I believe this is exactly what's needed..


> Firstly with storage its very rare that people want actual block storage (unless you are hosting VMs, but thats so 2007.....)

What do you mean by this? A 1:1 remote mapping to a physical block?


In addition to Rook https://rook.io/ , which CoreOS mentions and we need to add, please take a look at the other cloud-native storage options listed on the CNCF cloud native landscape: https://github.com/cncf/landscape

Disclosure: I'm executive director of CNCF, and co-author of the landscape.


Do you have any details about running Rook on Kubernetes? The Rook docs link to an outdated document about running Kubernetes on CoreOS.


The folks behind Rook at Quantum have put together an operator (custom K8s controller and TPR) for Rook: https://github.com/rook/rook/tree/master/demo/kubernetes


Thank you. Would you share with us a quick overview of the differences?


I called it here, right at the initial announcement:

https://news.ycombinator.com/item?id=11816951

This is just too hard of a problem to solve frivolously.

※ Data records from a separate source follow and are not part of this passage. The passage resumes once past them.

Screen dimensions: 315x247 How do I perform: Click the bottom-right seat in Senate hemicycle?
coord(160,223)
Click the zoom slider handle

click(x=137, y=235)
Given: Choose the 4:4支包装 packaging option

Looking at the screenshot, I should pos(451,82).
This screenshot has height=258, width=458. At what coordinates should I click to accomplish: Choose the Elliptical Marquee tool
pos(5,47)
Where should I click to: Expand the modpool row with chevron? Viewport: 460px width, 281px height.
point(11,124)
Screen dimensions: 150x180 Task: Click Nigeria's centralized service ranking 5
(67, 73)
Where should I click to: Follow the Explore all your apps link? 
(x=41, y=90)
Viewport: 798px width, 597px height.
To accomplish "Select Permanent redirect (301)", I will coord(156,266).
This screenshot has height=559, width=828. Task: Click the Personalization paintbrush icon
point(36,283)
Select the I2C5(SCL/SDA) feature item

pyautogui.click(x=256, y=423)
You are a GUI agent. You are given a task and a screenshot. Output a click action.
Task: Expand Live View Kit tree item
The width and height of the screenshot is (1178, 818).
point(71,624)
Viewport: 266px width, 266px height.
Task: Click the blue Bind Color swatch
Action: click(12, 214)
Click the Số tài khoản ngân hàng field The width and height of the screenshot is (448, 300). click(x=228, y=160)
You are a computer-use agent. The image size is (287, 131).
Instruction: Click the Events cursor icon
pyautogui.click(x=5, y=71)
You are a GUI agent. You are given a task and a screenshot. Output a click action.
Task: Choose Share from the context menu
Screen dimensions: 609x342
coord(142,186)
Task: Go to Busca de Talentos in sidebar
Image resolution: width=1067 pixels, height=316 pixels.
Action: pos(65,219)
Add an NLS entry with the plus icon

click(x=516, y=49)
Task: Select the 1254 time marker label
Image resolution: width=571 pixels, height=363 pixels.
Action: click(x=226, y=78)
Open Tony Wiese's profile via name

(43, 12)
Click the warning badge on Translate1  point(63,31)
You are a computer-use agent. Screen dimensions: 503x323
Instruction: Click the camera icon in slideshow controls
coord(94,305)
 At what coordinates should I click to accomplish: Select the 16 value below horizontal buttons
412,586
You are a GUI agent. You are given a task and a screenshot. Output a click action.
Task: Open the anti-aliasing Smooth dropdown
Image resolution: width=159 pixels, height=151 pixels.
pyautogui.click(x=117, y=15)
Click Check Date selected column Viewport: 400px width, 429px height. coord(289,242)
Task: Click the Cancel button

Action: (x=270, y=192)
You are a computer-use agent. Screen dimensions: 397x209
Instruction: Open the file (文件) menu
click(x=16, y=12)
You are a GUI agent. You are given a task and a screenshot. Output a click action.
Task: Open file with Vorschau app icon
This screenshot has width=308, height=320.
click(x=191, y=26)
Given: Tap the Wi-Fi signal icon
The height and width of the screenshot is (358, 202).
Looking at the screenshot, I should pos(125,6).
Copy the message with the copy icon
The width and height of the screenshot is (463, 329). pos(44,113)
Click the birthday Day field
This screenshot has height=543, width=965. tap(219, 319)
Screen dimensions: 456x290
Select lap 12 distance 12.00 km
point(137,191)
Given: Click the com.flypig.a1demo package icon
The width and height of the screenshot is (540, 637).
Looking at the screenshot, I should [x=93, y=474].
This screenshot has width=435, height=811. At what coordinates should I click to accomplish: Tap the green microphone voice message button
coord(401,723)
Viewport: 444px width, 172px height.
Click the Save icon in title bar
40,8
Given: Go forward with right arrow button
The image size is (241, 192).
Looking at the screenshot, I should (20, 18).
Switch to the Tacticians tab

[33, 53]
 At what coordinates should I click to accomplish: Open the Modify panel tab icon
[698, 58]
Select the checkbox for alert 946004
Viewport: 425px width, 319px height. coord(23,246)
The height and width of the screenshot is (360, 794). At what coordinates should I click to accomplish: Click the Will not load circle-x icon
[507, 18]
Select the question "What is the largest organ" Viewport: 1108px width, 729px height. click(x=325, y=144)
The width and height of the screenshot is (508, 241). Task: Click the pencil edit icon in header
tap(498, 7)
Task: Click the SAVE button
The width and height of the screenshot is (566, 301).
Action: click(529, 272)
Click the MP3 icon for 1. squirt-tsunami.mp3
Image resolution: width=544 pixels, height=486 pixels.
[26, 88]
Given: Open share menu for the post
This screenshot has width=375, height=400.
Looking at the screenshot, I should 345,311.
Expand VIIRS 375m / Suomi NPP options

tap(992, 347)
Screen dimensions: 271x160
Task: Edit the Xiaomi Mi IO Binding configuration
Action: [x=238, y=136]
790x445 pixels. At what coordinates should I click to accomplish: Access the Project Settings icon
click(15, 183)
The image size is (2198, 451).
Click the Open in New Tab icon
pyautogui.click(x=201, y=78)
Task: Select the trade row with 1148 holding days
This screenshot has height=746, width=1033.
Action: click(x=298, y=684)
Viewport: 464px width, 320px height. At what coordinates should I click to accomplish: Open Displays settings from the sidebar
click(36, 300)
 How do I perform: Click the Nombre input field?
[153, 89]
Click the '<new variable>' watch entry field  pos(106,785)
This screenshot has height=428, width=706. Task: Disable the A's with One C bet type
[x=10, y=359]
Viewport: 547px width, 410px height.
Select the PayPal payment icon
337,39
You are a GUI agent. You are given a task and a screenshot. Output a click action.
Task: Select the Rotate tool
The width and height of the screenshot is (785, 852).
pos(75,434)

Kudos to CoreOS for trying, and coming to the inevitable conclusion sooner rather than later.


This is good news - CoreOS needs to focus on what's most important to their core business to be successful.

Being chock full of bright, relatively young and enthusiastic engineers drunk on the Golang kool-aid, there's a very real risk of getting distracted by reimplementing everything under the sun in their favorite shiny new language.

Even if Torus is a good idea, CoreOS has to prioritize, commit, and execute. They can't afford too many diversions. This is a competitive space, their opportunity window and runway are both limited, as usual.


I kind of wonder if there will ever be a kubernetes operator built for Ceph (not rook ontop of Ceph). Besides it being a bit of a PITA to maintain, Ceph is about as good as exists regarding OSS distributed object storage currently. If they could kill some of the operational overhead via an operator that did much of it, they might have a serious winner on their hands. Note that I'm just referring to the radosgw bits for the S3 style storage API, not the posix filesystem bits.


There is some discussion on this in the ceph-docker project - https://github.com/ceph/ceph-docker/issues/472

Interestingly there is an unannounced project by CoreOS for a storage Operator that will handle Ceph, Gluster, etc. I'm sure we'll hear more about that now that Torus has been retired.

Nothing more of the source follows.